The strict and artificial separation of law and morality is part and parcel of the modernist experiment and the postmodern worldview. Of course, it is also manifest nonsense. Every statute, indeed every letter of the law is filled with moral meaning and moral significance. A law as simple to understand as a parking regulation comes down to the morality of protecting citizens and allocating the just use of common property. More to the point, a law against murder is not a statute intended to identify murder as a procedural inconvenience, but rather to declare the society’s conviction that the taking of innocent human life is wrong and thus immoral.
Of course, Judge Hicks must possess sufficient intelligence to understand the imbecility of his argument. That’s why he had to follow his declaration with the awkward explanation that, “Though these issues are often the same, they are also quite different.” When a judge or politician declares, “We cannot legislate morality,” we can count on the issue at hand to be related to sex and personal behavior–not to murder, embezzlement, or bank fraud.
Capping off this legal atrocity is a corrupted understanding of conscience.

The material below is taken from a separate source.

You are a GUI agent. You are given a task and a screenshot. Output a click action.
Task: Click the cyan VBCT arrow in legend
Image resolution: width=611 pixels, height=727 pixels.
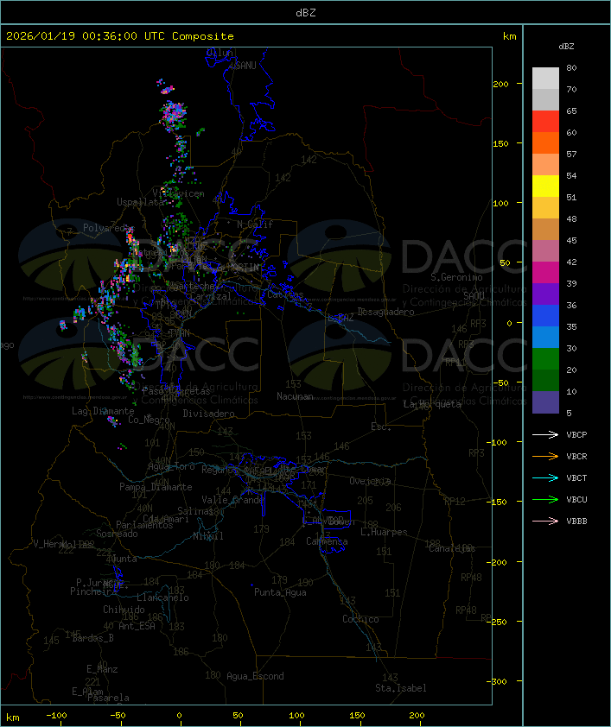click(x=546, y=478)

According to Judge Hicks, “Conscience is what we feel together as one community.” If that is all there is to it, there would have been no abolition of slavery, no civil rights movement, and no higher law than what the current moral opinion of a people will sustain. By that standard, who can question the “conscience” that allowed ordinary German citizens to participate in the death industry of the Holocaust?
This ruling by Judge Richard Hicks adds one more irrefutable piece of evidence to the argument that a Federal Marriage Amendment is absolutely necessary if we are to have any chance of protecting marriage throughout this nation. This tragic decision–available for all to see in written form–is a warning of even worse things to come, if an activist judiciary is not stopped in its tracks.
When a judge, sworn to uphold and interpret the law of the land, addresses an issue like same-sex marriage and declares, “this is not a moral issue,” nothing less than civilizational collapse appears fast on the horizon.
R. Albert Mohler Jr.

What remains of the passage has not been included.